Records for locating displayed items:
((

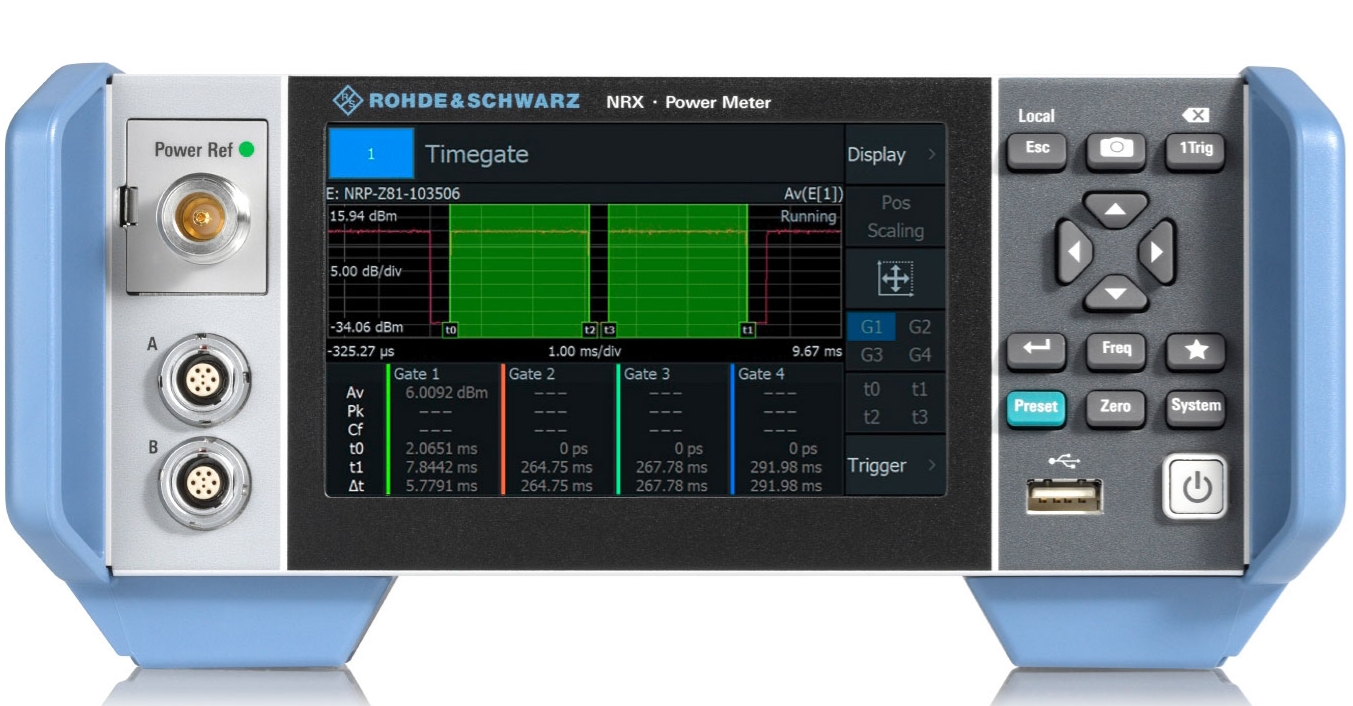Expand the Trigger menu
The image size is (1353, 706).
pyautogui.click(x=894, y=465)
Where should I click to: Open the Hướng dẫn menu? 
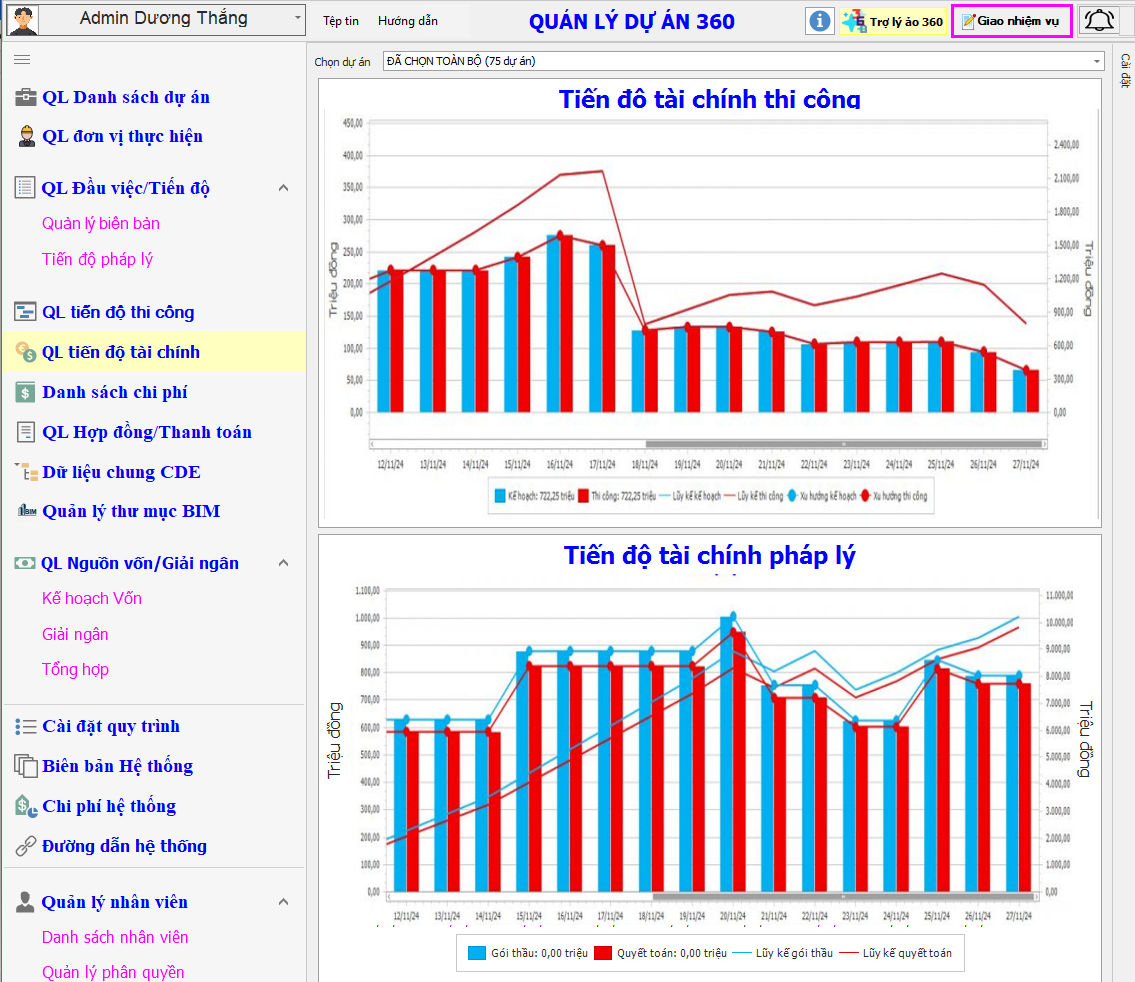pos(408,21)
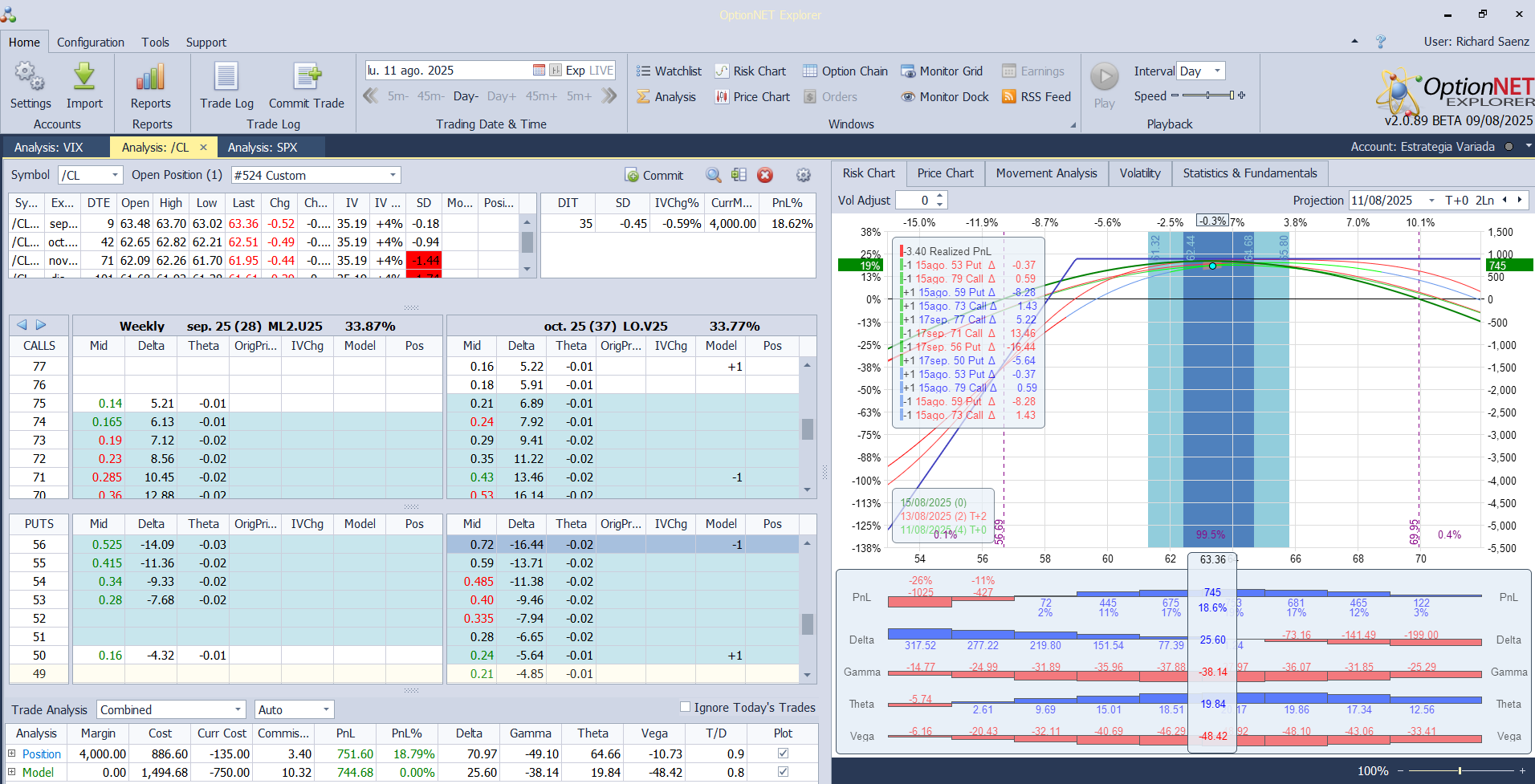Click the Commit button

pos(654,176)
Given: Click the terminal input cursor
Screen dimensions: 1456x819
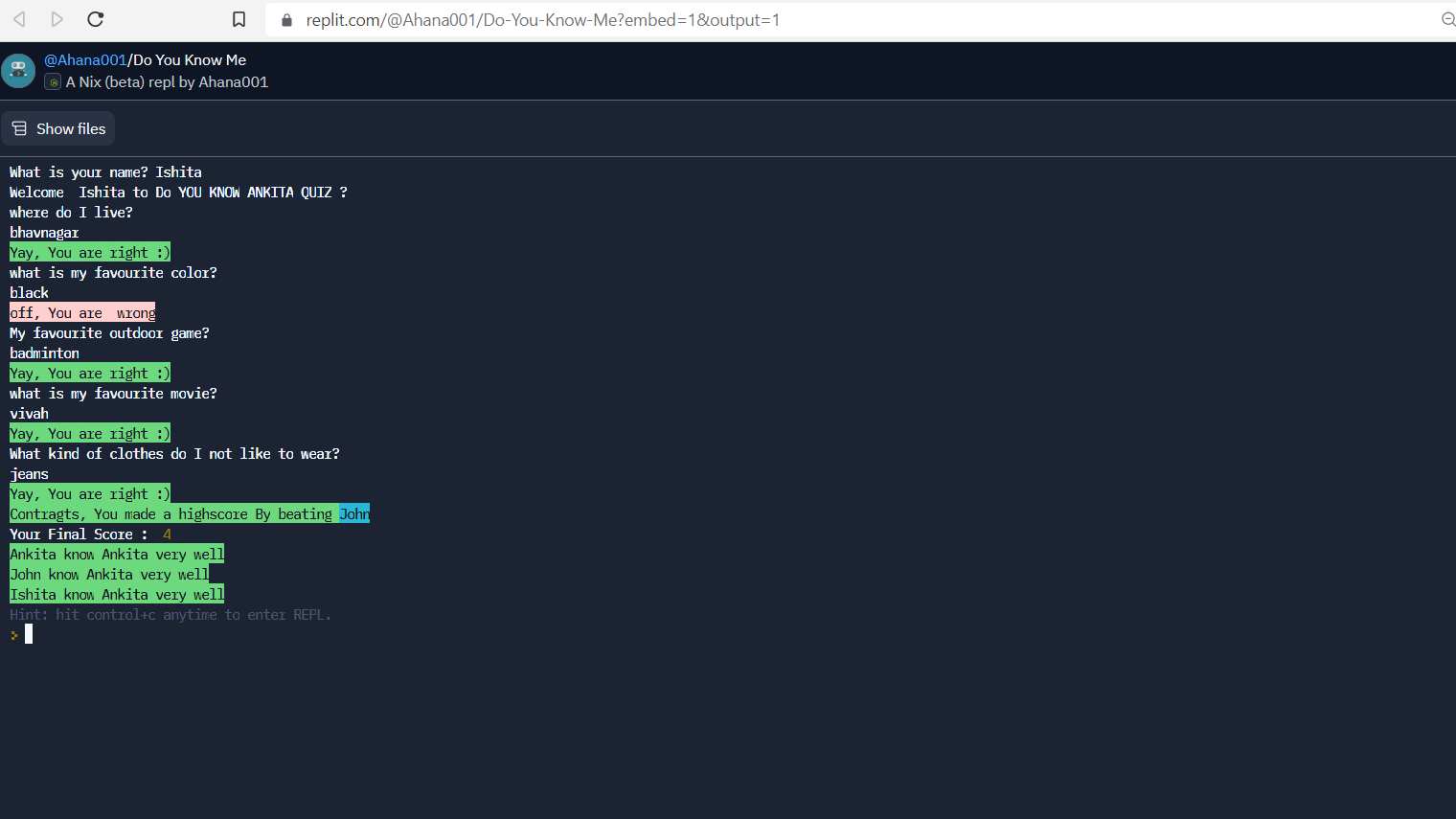Looking at the screenshot, I should [x=28, y=633].
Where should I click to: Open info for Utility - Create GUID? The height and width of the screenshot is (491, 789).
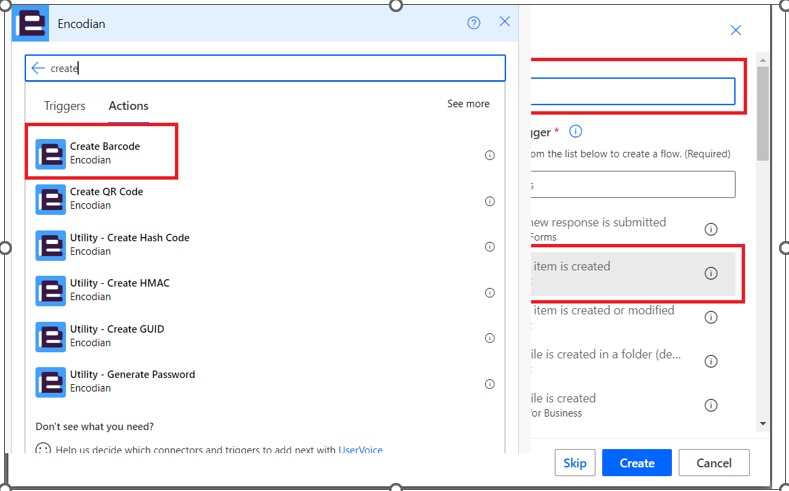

))

• [SET TASK]: Copy out every line of the records above word for word, omitting the pictures.

• [FINAL RESULT]:
Expand the Trigger menu
The image size is (1353, 706).
pyautogui.click(x=894, y=465)
Where should I click to: Open the Hướng dẫn menu? 
pos(408,21)
Click the Commit button

pos(654,176)
Given: Click the terminal input cursor
Screen dimensions: 1456x819
Looking at the screenshot, I should [x=28, y=633].
Where should I click to: Open info for Utility - Create GUID? The height and width of the screenshot is (491, 789).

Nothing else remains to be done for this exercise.